Double bounce to happiness

I spent many hours as a young child in the back garden on the old trampoline that seemed like it had been on the property longer than the house itself.

It seemed like it would outlast the house itself; roots and grass had grown around the frame of the trampoline, anchoring it there in the middle of the garden.

It had two holes repaired with patches made of a rough material that I avoided every time I bounced.

One hole was from the time a stray firework burned through the black mesh and the other was from when I bounced a little too high, only to find my legs bursting through the trampoline matting.

Clinging on to the battered black mat were rusty springs, several of which were missing, an ominous reminder of the time I lost control and found myself entangled in the army of abrasive coils.

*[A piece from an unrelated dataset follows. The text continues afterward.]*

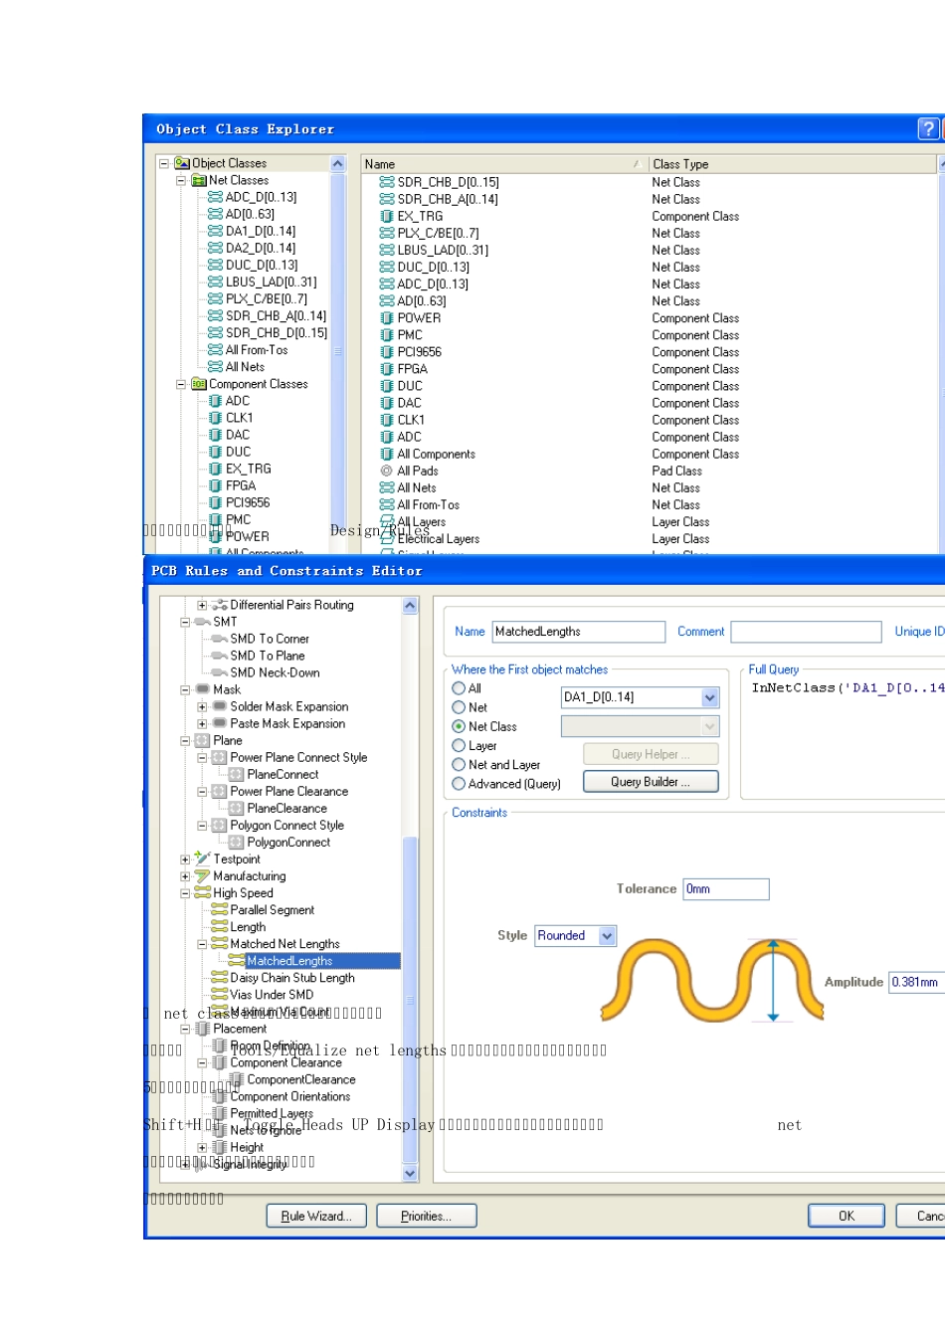
Task: Select PlaneConnect rule in the tree
Action: tap(283, 775)
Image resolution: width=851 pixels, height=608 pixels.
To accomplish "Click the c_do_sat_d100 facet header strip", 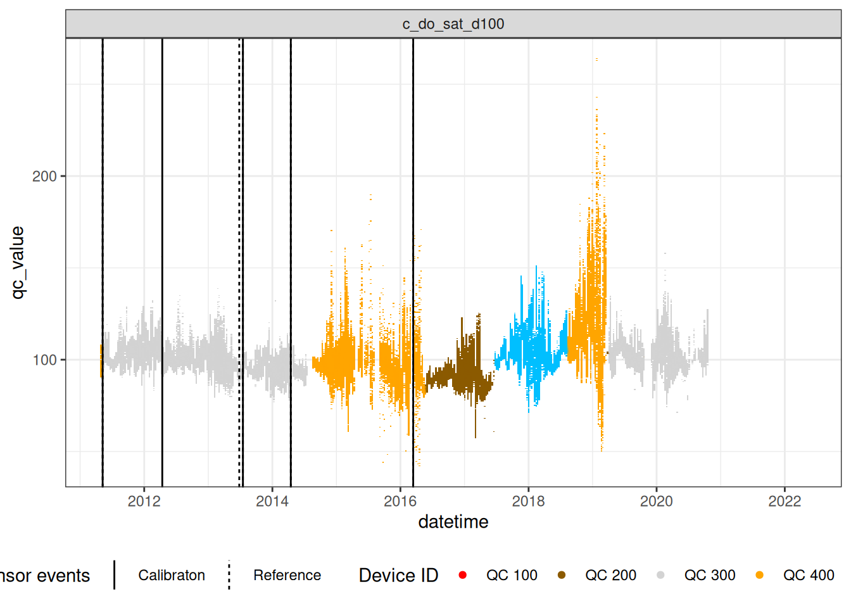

The reassuring blue pads had been shed long ago, revealing the cold steel frame which wields an electric shock that I would always forget to avoid.

Needless to say, bouncing on this trampoline was a perilous affair, a dance with the devil.

But however dangerous and decrepit this trampoline may seem, it was a treasure chest full of memories - a portal into the magical realm of the outdoors, an old friend.

Nowadays, homes are becoming more urbanised and our youth more fixated on technology.

Families are choosing the paved courtyard over the lush back garden and our youth are choosing flat screens and video games over ''double bounces'' and jungle gyms.

When I was younger, warm summer days were spent playing backyard cricket, building tree huts and bouncing on the trampoline.

These were the finest things imaginable.

Is the simple joy of bouncing on a trampoline as a young child being threatened by the possibilities that the age of technology holds?

As families move on from spacious back gardens, aren't they also moving on from the magical feeling of spending an afternoon lounging in a warm breeze while listening to a barbecue crackle?

And as children turn their back on their back-yard trampolines, aren't they also saying goodbye to the feeling of freedom that comes as you reach the apex of each bounce?

No more stories of close encounters with the tree which overhangs the end of the trampoline or epic games of ''1,2,3, home''.

I believe there is a certain sense of Kiwi culture and pride found in all New Zealand back yards that are home to a trampoline.

And if we are to take pride in our country, we should take pride in not only big things like the Rugby World Cup, but the little things too - little things like the joy of bouncing on a back-yard trampoline.

Trampolines are part of what connects our youth to the outdoors and part of what connects adults to their past. They can provide exercise and entertainment, as well as evoke senses of nostalgia and freedom.

Trampolines can help us appreciate and become fond of nature.

They can allow us to remember who we are, and take pride in who we are.

So if you are ever faced with the decision between a home with a back garden and one without, never underestimate the importance of a house with a back garden; especially if the garden is anchored to this Earth by a humble trampoline.